How could she have known how much we would come to count on her annual spring show in Washington and her wildflower stands along the interstates, more than 40 years later? Hers is a simple and steadfast legacy, unparalleled among First Ladies. She took her lifelong love affair with nature and strewed it across a huge country, where it could cheer generations of Americans without regard to class or creed or age. She sowed an explosion of color to please the loner trucker barreling down the highway and the poor child skipping past urban trash.

Claudia Taylor Johnson, who died yesterday at 94, had been so nourished herself, when, as a lonely and motherless little girl, she would search each spring for the first daffodil, so that she could name it “queen.”

“Whose spirits have not been lifted by the sight of scarlet tulips in the spring and golden chrysanthemums in the fall in a downtown square where once a neglected bench sat forlornly among wild onions!” she wrote in a guest column in The Washington Post in 1966.

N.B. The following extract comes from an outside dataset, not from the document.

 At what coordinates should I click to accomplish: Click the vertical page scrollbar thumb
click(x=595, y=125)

Her concept and execution were vast enough that some early pundit named it “beautification,” to drape her vision with the bureaucratic jargon federal Washington so reveres. She hated the word. It sounded sissified, she always said, and she was dead serious about her cause. Other first ladies took up illiteracy and drug abuse and mental illness. Lady Bird preferred to focus on the health, instead of the pathology, of the world we inhabit. After riots erupted, she planted daffodils. Yet she carried out her vision not through garden-club fluttering but through a flurry of legislation.

Lady Bird Johnson was a real Southern charmer and a publicly demurring wife, but she also had a steely sense of politics born of decades spent alongside her husband in the Senate and as vice president. She tramped into the ghettoes and posed for photos, pumps on her feet and a shovel in her hands, but she also lobbied for the Highway Beautification Act, which pushed billboards 50 yards away from the roadsides and insisted junkyards be screened from view. It was but one of 150 environmental laws, including the landmark Clean Air Act, enacted with her vigorous support during the Johnson adminstration from 1963 to 1969. She was a patron saint to the National Park Service.

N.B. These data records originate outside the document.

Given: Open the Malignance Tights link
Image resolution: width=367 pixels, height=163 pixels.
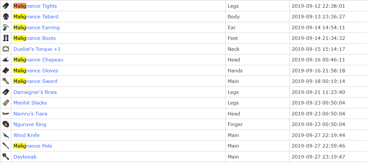Looking at the screenshot, I should tap(35, 6).
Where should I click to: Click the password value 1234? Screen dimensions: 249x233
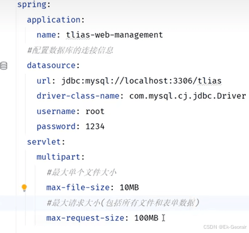point(95,127)
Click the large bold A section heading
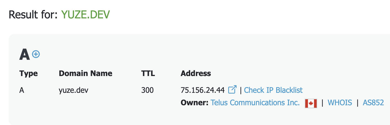Viewport: 390px width, 125px height. coord(25,55)
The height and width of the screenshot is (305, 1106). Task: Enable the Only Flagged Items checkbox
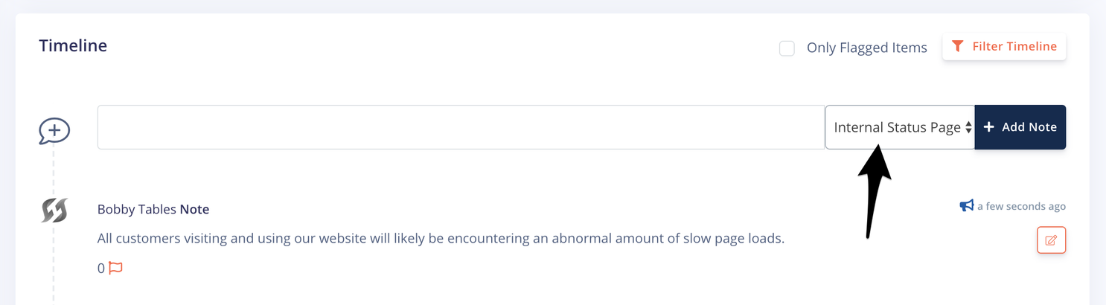[x=787, y=48]
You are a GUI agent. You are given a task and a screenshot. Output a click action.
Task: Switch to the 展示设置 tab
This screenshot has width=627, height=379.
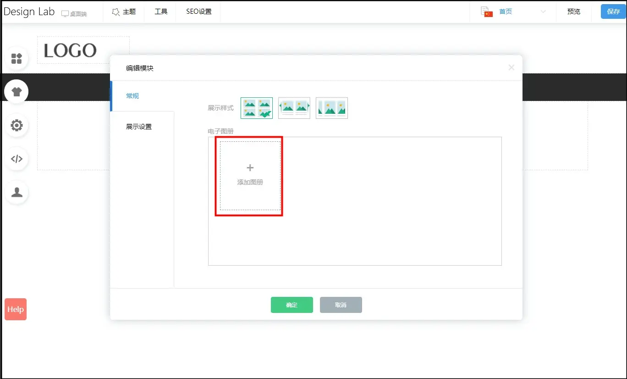pos(139,127)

And she kept at it with energy and dignity in the nearly 35 years after her husband died. Back in Austin, she founded the National Wildflower Research Center and raised $10 million for it. She created hiking and biking paths in a revitalized downtown Austin, all projects united by a single theme: “It was something my heart could sing to,” Lady Bird once explained.

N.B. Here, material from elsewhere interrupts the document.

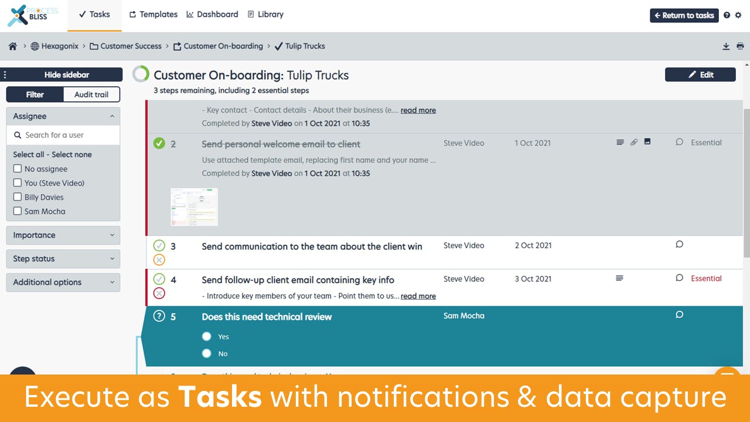Image resolution: width=750 pixels, height=422 pixels.
Task: Tick the No assignee checkbox
Action: 18,169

Lady Bird also “the country speaking up on Head Start and her husband’s War on Poverty,” and during “the 1964 election, she bravely embarked on a whistle-stop tour of eight southern states to sell the Civil Rights Act.”

During a four-day, 1,628-mile campaign trip, she traveled to cities and town that were in such racial turmoil it was not considered safe for Johnson to go,” wrote Jan Jarboe Russell in “Lady Bird: A Biography of Mrs. Johnson.”

“Her message was that the Civil War should at long last come to an end, which could only happen if the South shed its racist past and moved into the modern world.” She was booed and spit on and threatened by the Ku Klux Klan. Still, she pushed on.

Lady Bird Johnson, “created a persistent beauty, coast to coast.” Take a moment and stop to appreciate the flowers, because they are vital to the innate nature in all of us.

One Response to “Remembering Lady Bird Johnson”

  1. In the spirit of not speaking ill of the departed, I’ll refrain from mentioning the millions of dollars that she allegedly did her part to help LBJ obtain illegally.

    You get someone like Buckminister Fuller and it seems safe enough to note their passing with nothing but superlatives. People from the political arena, business world, or entertainment industry, however, are most safely thought of in terms of pros and cons.